(Stored entries)

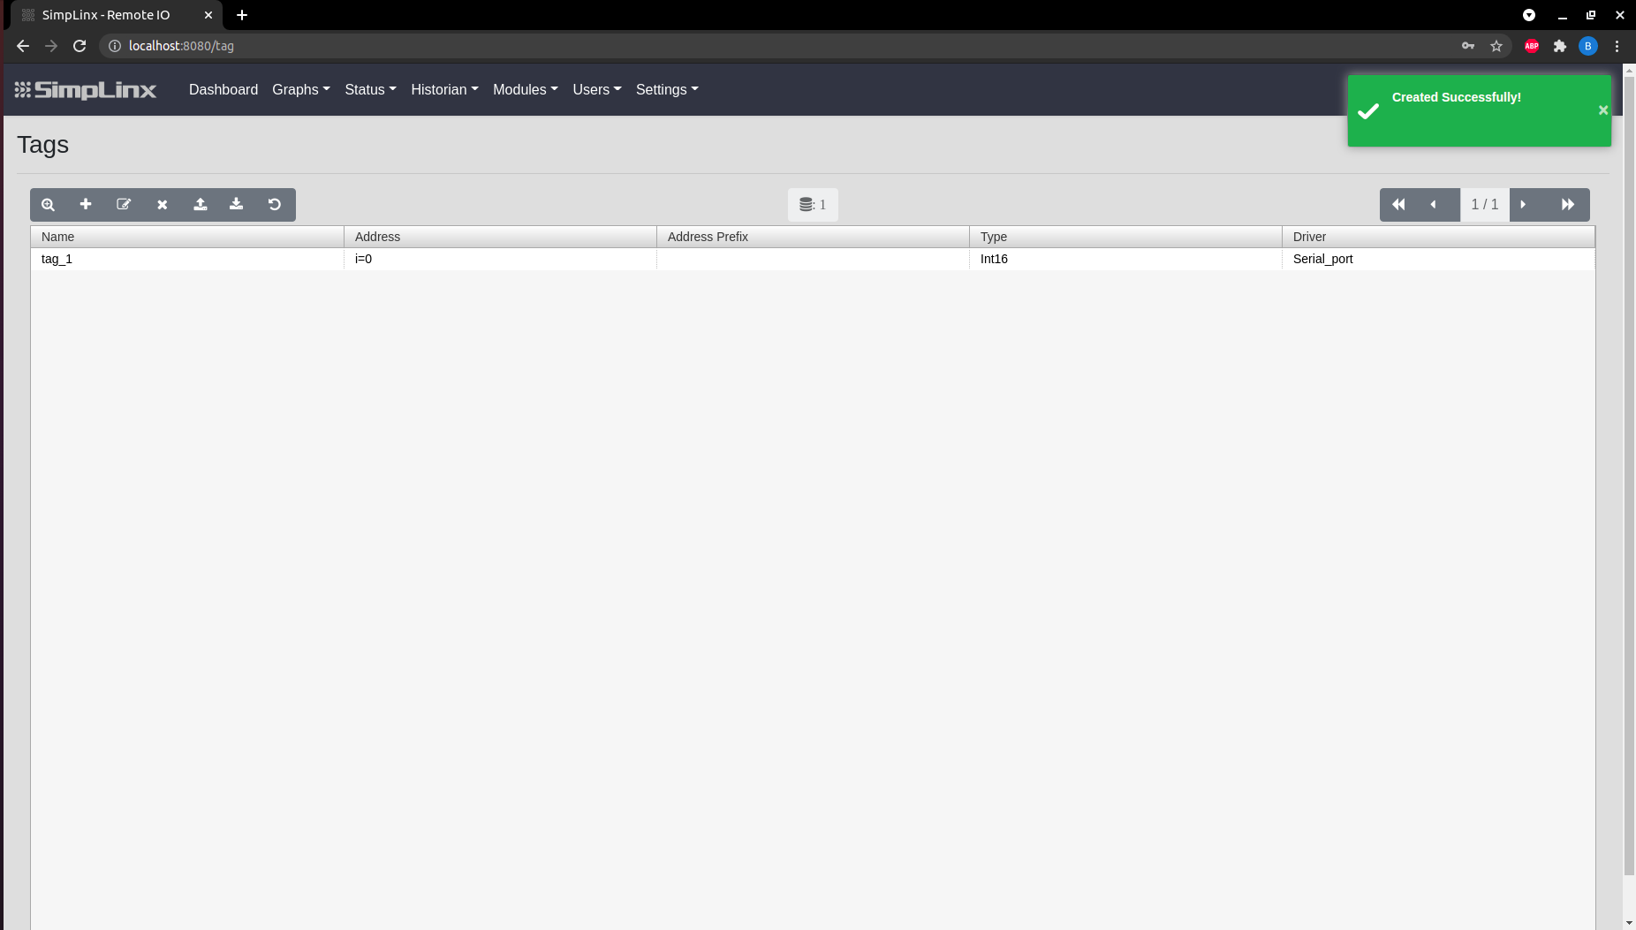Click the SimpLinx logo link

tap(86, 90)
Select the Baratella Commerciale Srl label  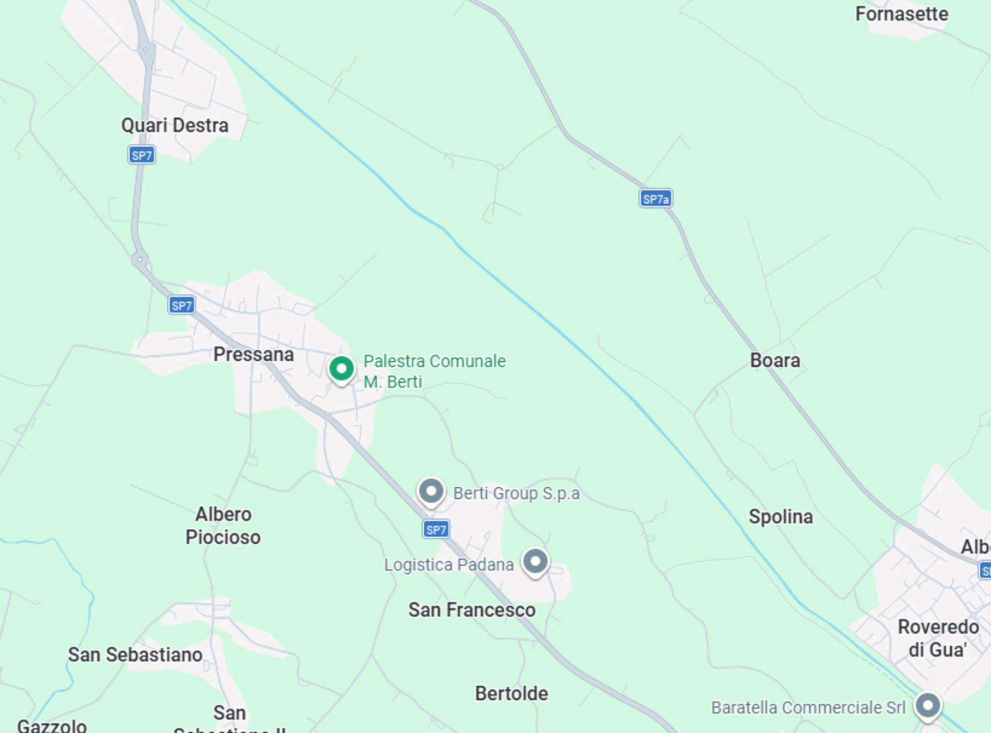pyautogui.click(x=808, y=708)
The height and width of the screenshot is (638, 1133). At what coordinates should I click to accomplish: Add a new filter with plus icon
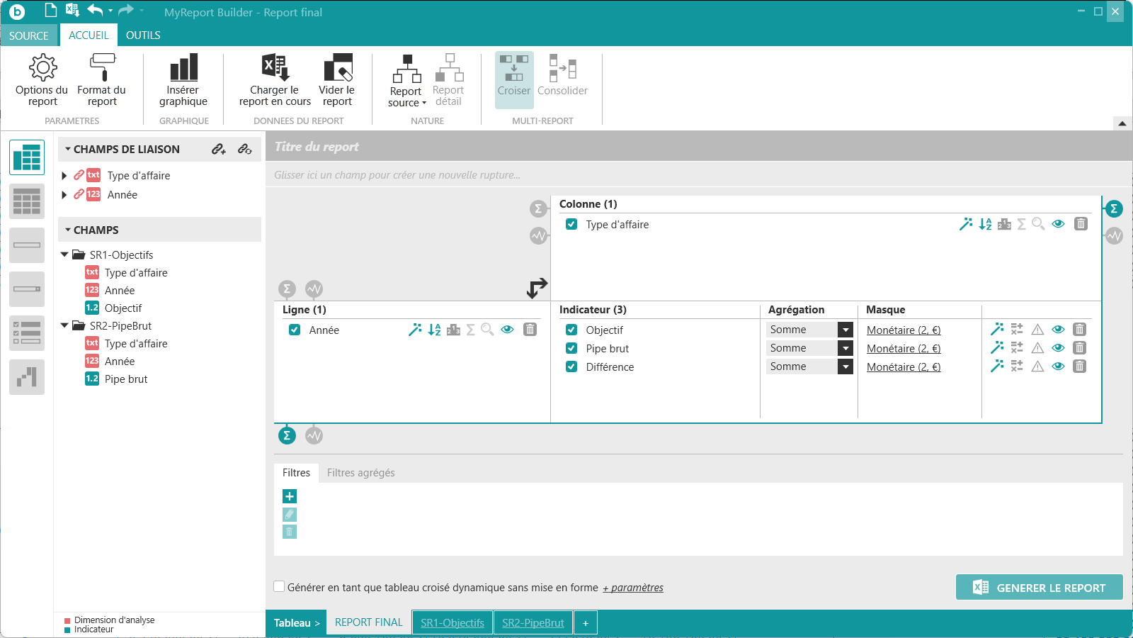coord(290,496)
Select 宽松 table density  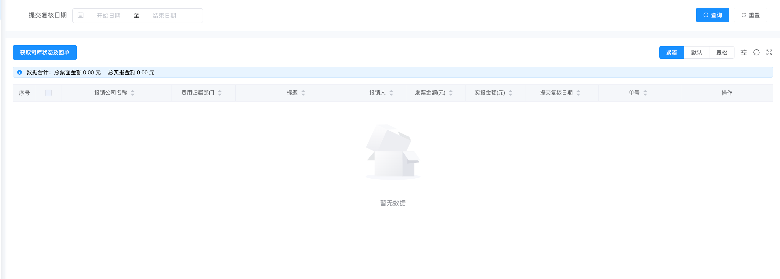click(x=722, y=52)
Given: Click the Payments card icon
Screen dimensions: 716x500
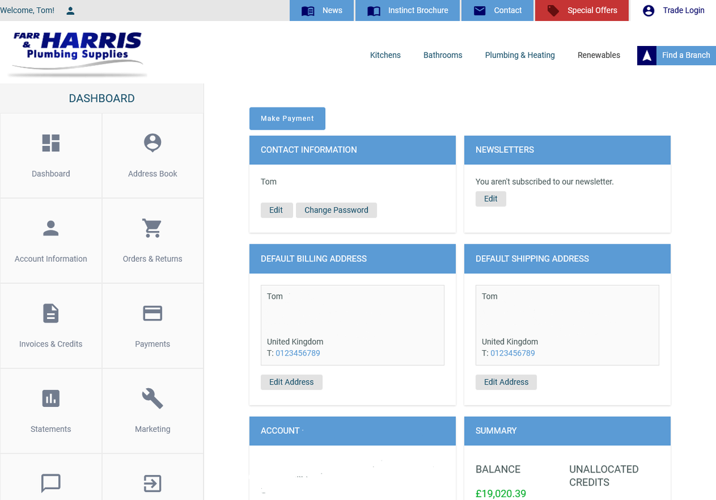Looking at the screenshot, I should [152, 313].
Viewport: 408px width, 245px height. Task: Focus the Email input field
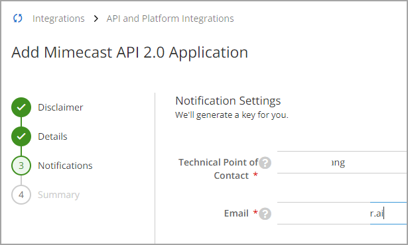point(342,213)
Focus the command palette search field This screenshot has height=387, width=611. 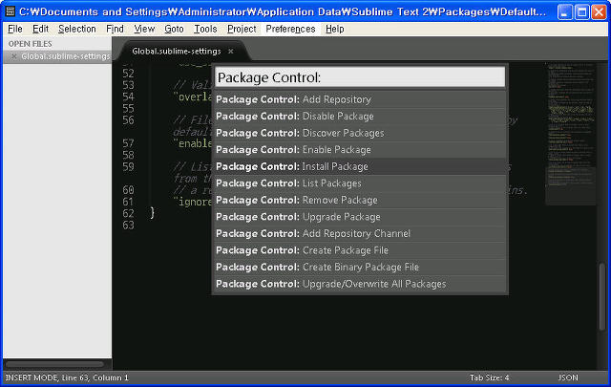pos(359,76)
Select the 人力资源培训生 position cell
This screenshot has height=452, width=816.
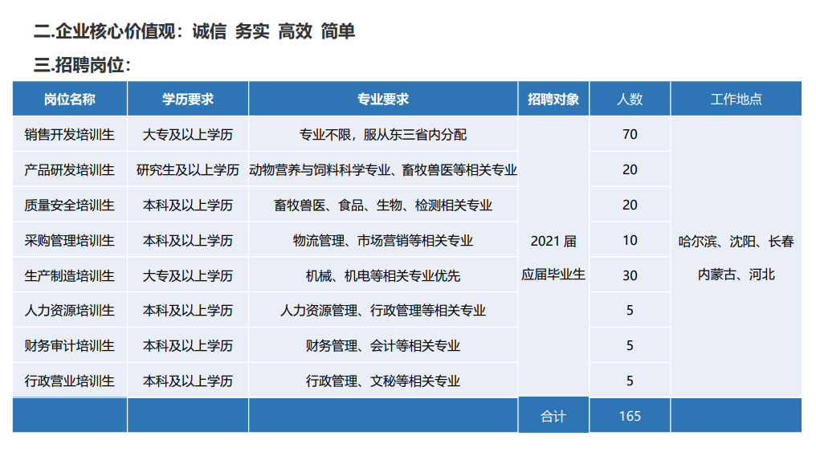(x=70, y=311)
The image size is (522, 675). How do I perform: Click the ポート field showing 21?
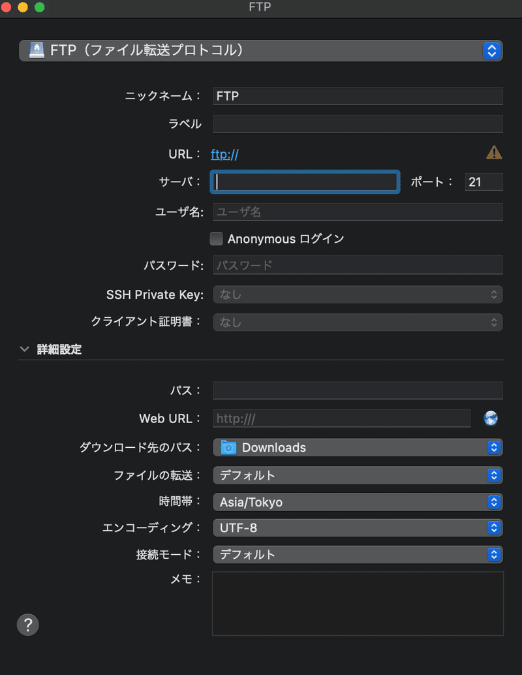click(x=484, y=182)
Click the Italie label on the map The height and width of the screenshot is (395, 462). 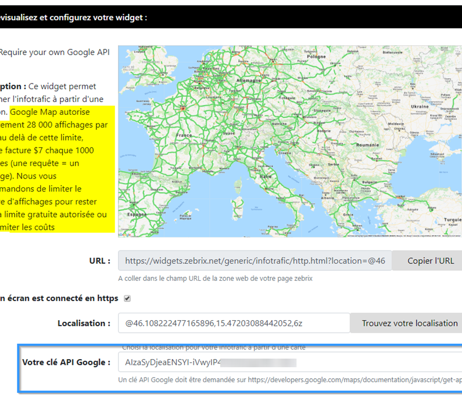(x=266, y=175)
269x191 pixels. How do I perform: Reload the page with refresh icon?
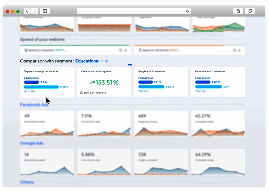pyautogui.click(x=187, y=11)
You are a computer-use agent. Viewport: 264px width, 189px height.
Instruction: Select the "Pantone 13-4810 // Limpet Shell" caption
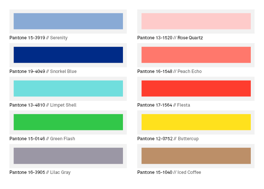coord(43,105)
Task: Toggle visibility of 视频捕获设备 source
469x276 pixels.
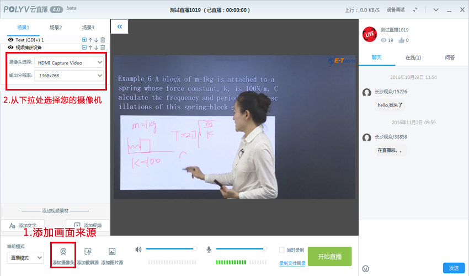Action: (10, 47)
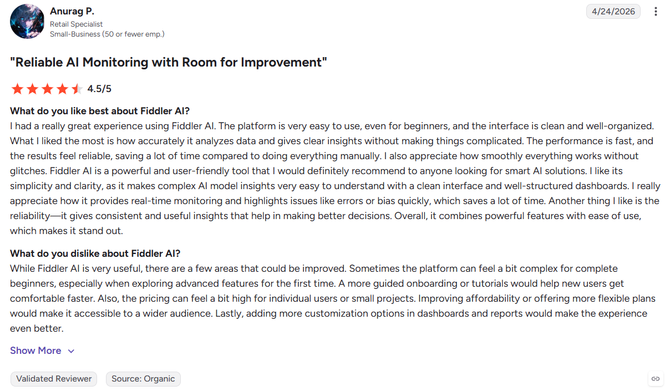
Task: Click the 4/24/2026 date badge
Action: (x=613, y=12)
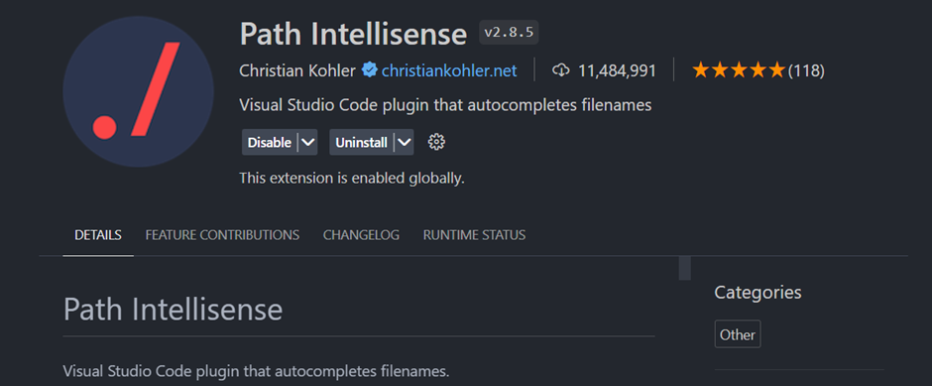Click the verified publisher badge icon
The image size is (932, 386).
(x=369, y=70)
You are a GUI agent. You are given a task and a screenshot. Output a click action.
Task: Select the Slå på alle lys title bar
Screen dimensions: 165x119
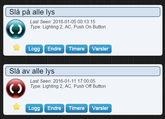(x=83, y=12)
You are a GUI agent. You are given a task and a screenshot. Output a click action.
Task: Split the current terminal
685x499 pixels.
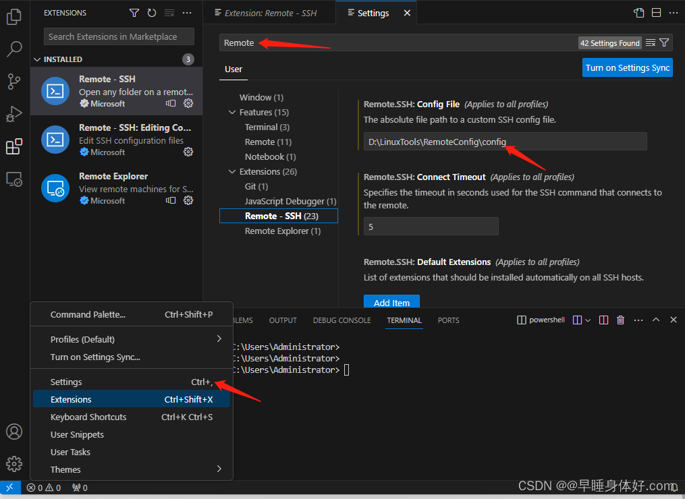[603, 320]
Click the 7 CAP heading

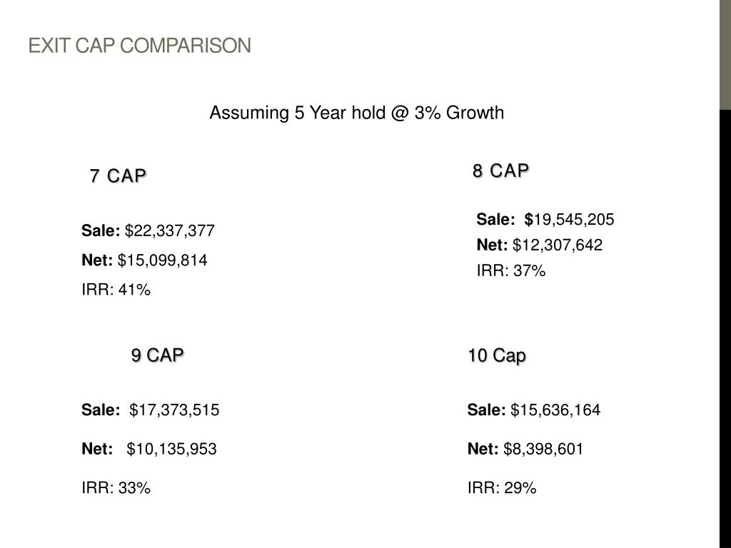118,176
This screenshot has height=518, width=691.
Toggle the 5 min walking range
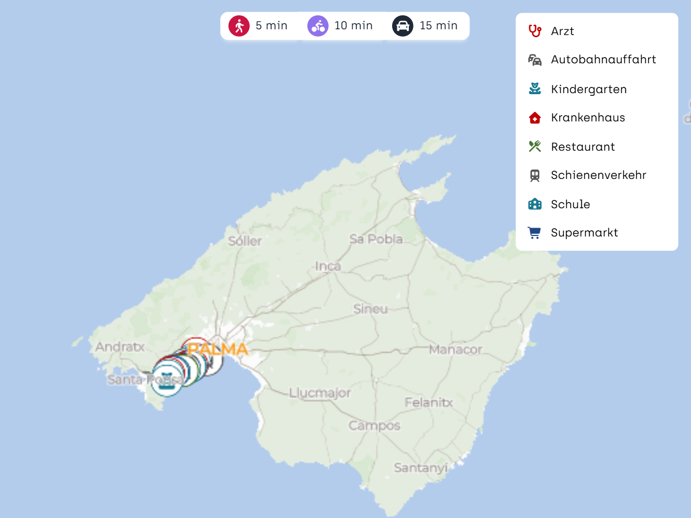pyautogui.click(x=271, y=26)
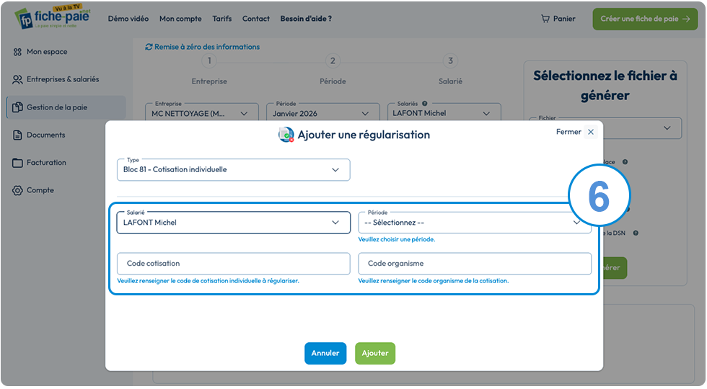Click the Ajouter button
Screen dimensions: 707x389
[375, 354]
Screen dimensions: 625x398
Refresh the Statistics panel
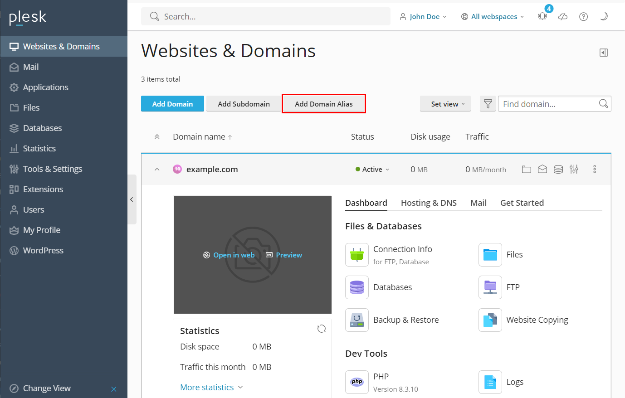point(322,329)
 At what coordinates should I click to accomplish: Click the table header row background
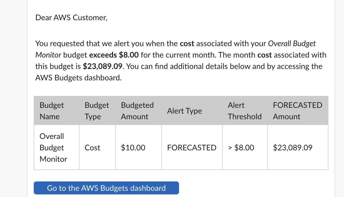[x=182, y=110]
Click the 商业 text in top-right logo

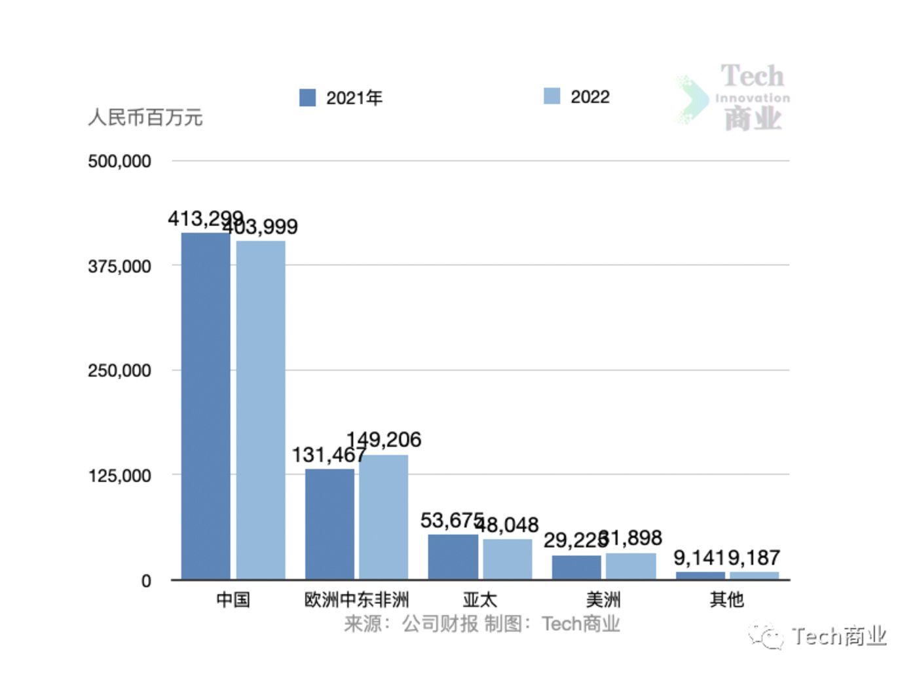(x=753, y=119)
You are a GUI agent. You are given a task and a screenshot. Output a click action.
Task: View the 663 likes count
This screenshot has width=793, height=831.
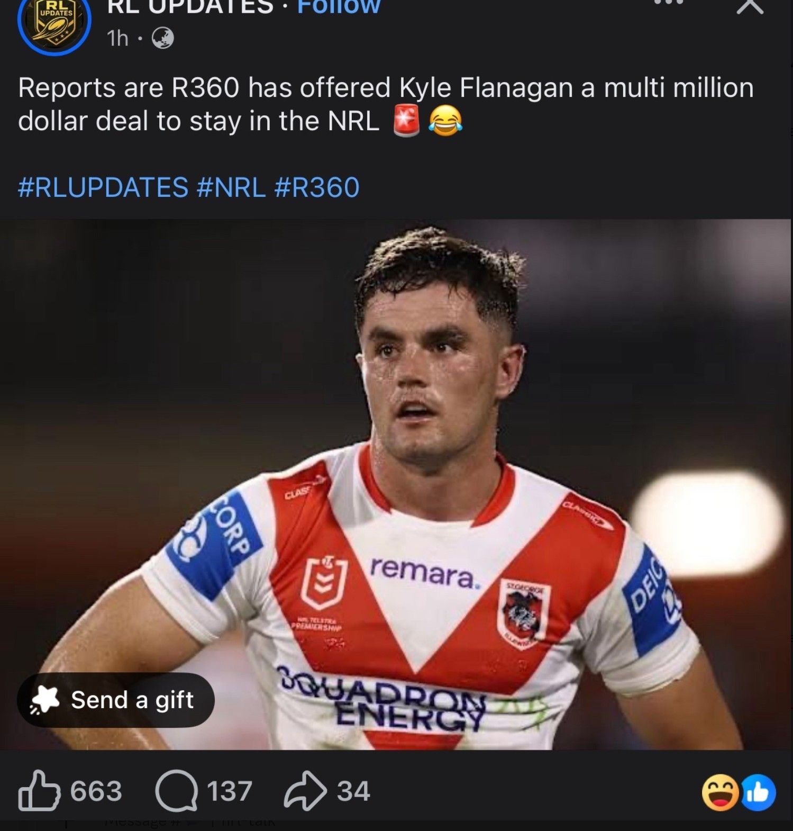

_Exercise objective_
The lines from the one containing "Task: View the 663 likes count" through the last line of the data above are to be transcribed exactly, both included, with all pictures left out.

_Finished exercise_
Task: View the 663 likes count
This screenshot has width=793, height=831.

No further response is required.